Excerpted records:
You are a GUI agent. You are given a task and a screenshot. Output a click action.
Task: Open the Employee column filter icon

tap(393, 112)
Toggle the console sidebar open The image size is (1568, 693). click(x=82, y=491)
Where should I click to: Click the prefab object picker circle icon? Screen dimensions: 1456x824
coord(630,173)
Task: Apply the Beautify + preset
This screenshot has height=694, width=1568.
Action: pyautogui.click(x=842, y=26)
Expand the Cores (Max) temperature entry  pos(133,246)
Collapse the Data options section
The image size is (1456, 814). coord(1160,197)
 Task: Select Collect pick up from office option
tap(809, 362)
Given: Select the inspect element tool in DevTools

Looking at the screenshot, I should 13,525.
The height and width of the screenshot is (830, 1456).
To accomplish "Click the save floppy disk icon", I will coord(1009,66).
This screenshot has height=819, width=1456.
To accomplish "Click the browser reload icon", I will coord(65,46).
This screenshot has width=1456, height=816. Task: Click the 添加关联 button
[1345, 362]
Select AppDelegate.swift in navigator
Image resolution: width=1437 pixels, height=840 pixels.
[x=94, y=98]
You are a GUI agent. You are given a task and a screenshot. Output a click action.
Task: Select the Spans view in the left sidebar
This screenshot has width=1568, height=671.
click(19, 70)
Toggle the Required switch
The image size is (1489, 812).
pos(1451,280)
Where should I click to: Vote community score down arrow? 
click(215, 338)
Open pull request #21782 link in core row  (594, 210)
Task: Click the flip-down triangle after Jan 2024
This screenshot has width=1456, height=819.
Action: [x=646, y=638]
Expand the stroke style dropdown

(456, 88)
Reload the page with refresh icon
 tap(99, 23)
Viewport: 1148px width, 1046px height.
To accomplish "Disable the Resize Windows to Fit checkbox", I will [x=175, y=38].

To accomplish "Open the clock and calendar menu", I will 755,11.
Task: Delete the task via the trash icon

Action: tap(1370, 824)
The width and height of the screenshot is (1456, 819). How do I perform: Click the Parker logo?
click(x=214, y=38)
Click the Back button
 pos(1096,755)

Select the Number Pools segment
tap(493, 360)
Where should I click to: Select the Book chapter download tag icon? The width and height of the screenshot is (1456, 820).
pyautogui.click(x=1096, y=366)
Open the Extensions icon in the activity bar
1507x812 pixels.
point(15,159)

Task description:
Please copy all lines of the listing in which the string "will" occurs.

Response to the task:
To accomplish "Click the save floppy disk icon", I will coord(1009,66).
To accomplish "Click the browser reload icon", I will coord(65,46).
To accomplish "Disable the Resize Windows to Fit checkbox", I will [x=175, y=38].
To accomplish "Open the clock and calendar menu", I will 755,11.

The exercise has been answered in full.